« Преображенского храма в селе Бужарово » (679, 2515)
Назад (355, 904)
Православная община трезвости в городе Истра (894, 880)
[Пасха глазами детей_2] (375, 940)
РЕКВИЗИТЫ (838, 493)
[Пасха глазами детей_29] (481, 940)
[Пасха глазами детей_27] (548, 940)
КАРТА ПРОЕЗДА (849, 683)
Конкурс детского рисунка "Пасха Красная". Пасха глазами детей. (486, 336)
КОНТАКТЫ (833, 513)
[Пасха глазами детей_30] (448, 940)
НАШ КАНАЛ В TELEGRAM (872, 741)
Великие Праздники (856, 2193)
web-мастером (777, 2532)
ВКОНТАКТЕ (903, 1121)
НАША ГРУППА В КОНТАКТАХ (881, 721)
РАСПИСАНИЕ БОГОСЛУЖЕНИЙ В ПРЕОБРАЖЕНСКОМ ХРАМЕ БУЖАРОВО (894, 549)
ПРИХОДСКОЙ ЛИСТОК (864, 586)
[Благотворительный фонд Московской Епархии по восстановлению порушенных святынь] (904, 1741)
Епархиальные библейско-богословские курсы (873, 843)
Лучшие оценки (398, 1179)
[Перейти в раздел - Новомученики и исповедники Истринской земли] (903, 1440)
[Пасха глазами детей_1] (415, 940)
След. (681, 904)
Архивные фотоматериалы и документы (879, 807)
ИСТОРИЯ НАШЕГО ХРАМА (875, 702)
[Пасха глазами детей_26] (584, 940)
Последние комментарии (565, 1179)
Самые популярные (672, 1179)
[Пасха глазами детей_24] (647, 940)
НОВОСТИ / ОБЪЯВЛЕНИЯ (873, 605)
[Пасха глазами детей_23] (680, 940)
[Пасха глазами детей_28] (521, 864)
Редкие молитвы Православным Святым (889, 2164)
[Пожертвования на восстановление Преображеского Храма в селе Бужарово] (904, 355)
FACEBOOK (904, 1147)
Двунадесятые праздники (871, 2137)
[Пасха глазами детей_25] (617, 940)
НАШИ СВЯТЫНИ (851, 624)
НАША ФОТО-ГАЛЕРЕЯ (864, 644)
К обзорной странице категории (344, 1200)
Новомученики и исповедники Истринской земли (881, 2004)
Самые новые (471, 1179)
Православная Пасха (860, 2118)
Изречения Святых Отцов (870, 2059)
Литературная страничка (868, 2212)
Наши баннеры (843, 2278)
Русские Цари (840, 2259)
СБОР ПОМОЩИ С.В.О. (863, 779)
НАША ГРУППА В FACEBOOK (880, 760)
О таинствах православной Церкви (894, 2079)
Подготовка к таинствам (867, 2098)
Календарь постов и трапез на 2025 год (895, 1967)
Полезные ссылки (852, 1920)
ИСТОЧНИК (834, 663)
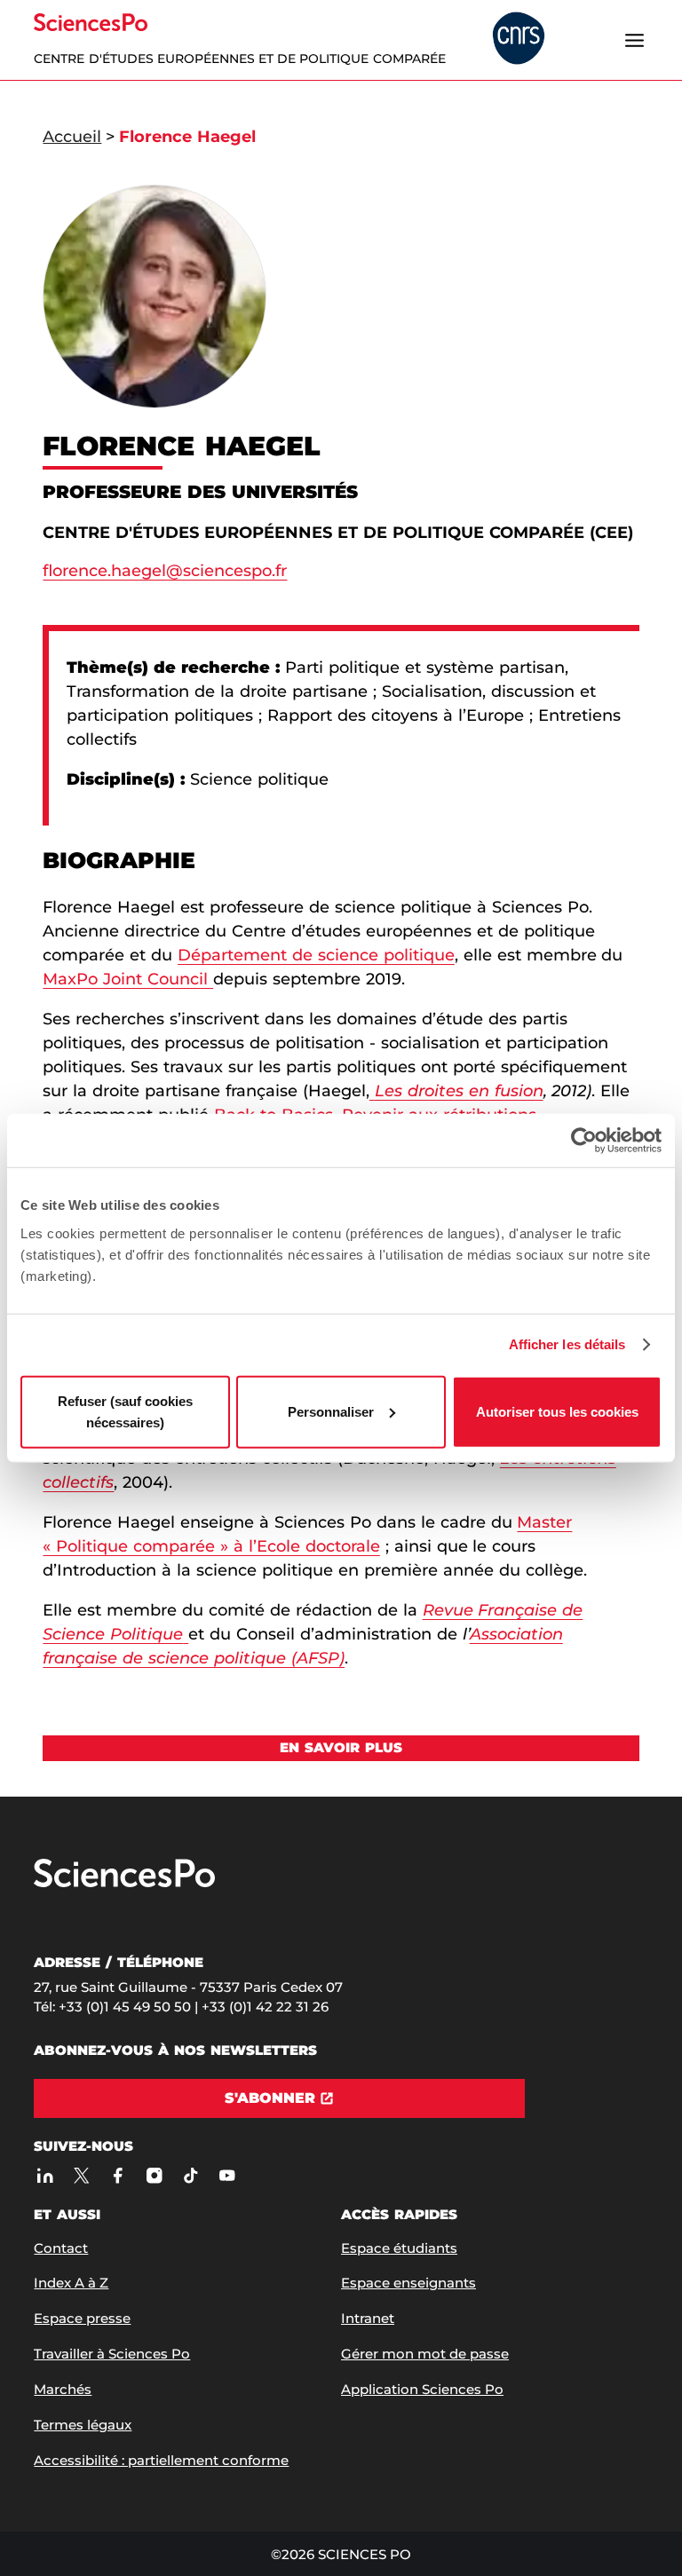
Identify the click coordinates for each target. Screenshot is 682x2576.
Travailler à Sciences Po (112, 2353)
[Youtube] (227, 2175)
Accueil (72, 136)
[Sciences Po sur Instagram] (154, 2175)
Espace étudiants (399, 2248)
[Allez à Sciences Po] (124, 1883)
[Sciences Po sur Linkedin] (45, 2175)
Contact (61, 2248)
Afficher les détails (567, 1344)
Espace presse (82, 2318)
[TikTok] (190, 2175)
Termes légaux (82, 2424)
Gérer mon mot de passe (425, 2353)
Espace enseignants (408, 2282)
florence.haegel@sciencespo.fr (165, 571)
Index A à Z (71, 2282)
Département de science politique (316, 955)
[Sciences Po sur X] (81, 2175)
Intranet (367, 2318)
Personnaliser (331, 1410)
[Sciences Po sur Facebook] (118, 2175)
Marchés (62, 2389)
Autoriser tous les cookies (557, 1410)
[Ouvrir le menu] (635, 40)
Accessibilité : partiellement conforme (161, 2460)
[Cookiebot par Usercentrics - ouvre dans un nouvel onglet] (584, 1140)
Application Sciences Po (422, 2389)
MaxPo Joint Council (128, 979)
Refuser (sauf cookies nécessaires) (125, 1411)
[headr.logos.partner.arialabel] (518, 39)
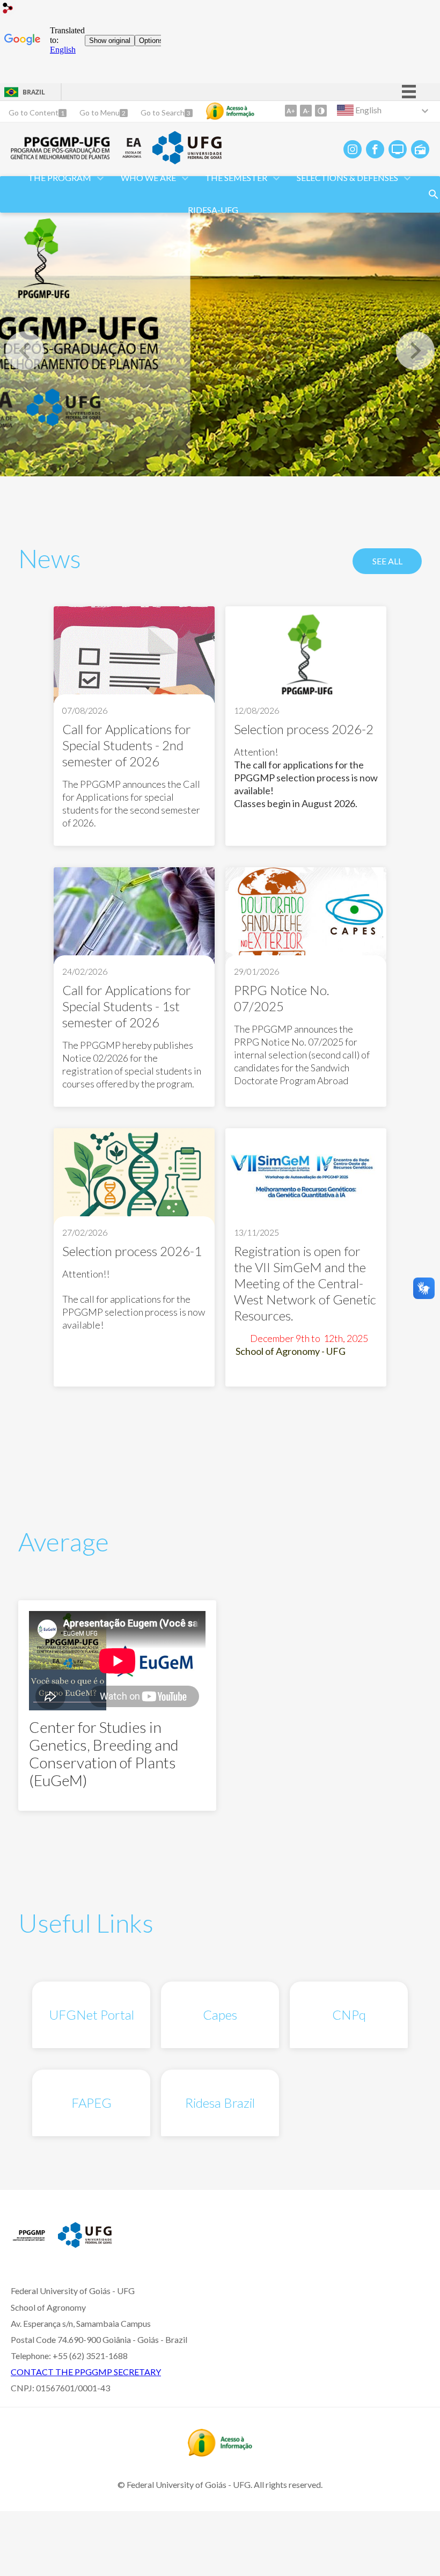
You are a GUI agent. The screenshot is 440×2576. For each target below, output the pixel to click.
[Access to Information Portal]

========

Please output the lines of the records above from the one with "Autoriser tous les cookies (557, 1410)" through the last, exactly as they appear and with both ends included; skip any pictures and add nothing.

• [Output below]:
Autoriser tous les cookies (557, 1410)
[Ouvrir le menu] (635, 40)
Accessibilité : partiellement conforme (161, 2460)
[Cookiebot par Usercentrics - ouvre dans un nouvel onglet] (584, 1140)
Application Sciences Po (422, 2389)
MaxPo Joint Council (128, 979)
Refuser (sauf cookies nécessaires) (125, 1411)
[headr.logos.partner.arialabel] (518, 39)
You are a GUI agent. The screenshot is 440×2576. For each target below, output the pixel to click.
[Access to Information Portal]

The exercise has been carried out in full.